Pubblichiamo il seguente articolo di Alessandro Frigeri, apparso sulla rivista Verifiche del giugno 2022 (anno 53, n.2).

Nell’ottobre scorso è apparso nelle librerie l’ennesimo testo sulla scuola scritto da Paola Mastrocola, questa volta firmato con il marito, il sociologo Luca Ricolfi: Il danno scolastico. La scuola progressista come macchina della disuguaglianza, edito da La nave di Teseo. E come era già successo per altri suoi libri dedicati al tema[1], l’opera ha avuto un certo successo, se n’è parlato nel dibattito pubblico, un discreto numero di insegnanti l’hanno letta. Non solo in Italia, ma anche alle nostre latitudini.

È così che quest’anno mi è capitato in più di un’occasione di parlarne con dei colleghi, scoprendo – anche se non è stata una vera sorpresa, è quanto era avvenuto anche con le uscite precedenti – che si tratta di un libro che polarizza gli animi: da una parte vi sono gli entusiasti per quanto letto, dall’altra gli scandalizzati. Ebbene, sono riuscito nell’ardua impresa di assumere un atteggiamento critico nei confronti dei miei interlocutori dialogando sia con gli uni che con gli altri! A me la Mastrocola fa questo effetto, perlomeno dal suo Togliamo il disturbo: mi gettano nello sconforto coloro che sembrano non cogliere il carattere retrivo del suo pensiero e nel contempo provoca in me una reazione non molto diversa chi si rifiuta di ammettere che molti dei problemi denunciati nei suoi libri siano di scottante attualità (e gravi in misura preoccupante). 

Direi che vivo la stessa imbarazzante situazione nella quale puntualmente mi ritrovo quanto tra insegnanti – spesso discutendo il caso di uno studente o di una classe “difficile” – ci si divide in due contrapposte fazioni, i buonisti e i rigoristi, che si muovono vicendevolmente le peggiori accuse. In quei frangenti, mi capita di non riuscire a parteggiare, paralizzato dall’impossibilità di contrapporre l’importanza dell’empatia nei confronti dei discenti, che quasi sempre manca ai secondi, con la difesa intransigente della serietà e del valore dell’attività scolastica, che sovente sono sottovalutati dai primi. Il rischio è quello di passare per essere un confuso, uno schizofrenico.[2]

Per evitare anche questa volta questo pericolo, forse è il caso di provare a spiegare come vedo le cose e con quali occhi leggo i saggi dell’illustre collega torinese da qualche anno in pensione.

◆ Dati registrati:
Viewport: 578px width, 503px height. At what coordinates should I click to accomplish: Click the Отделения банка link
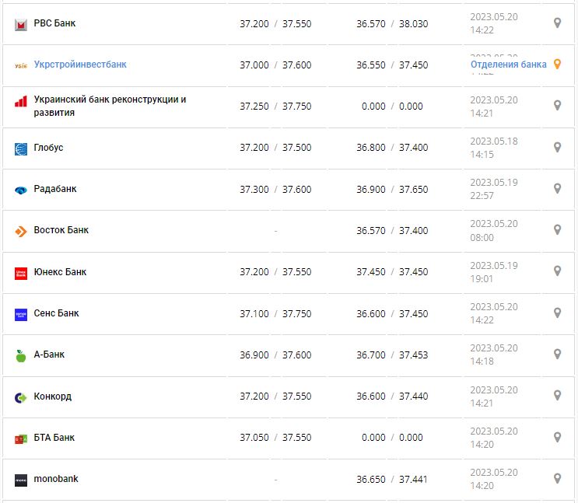(508, 65)
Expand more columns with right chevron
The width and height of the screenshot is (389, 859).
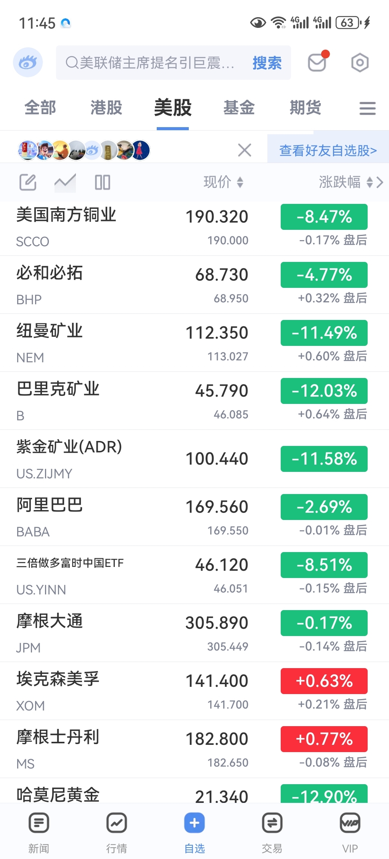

◆ Consegna:
Stampa alla lettera il passo dell'articolo sul libro Il danno scolastico che si apre con le parole contenenti "Per evitare anche" e si chiude con "anno in pensione.".

◆ Soluzione:
Per evitare anche questa volta questo pericolo, forse è il caso di provare a spiegare come vedo le cose e con quali occhi leggo i saggi dell’illustre collega torinese da qualche anno in pensione.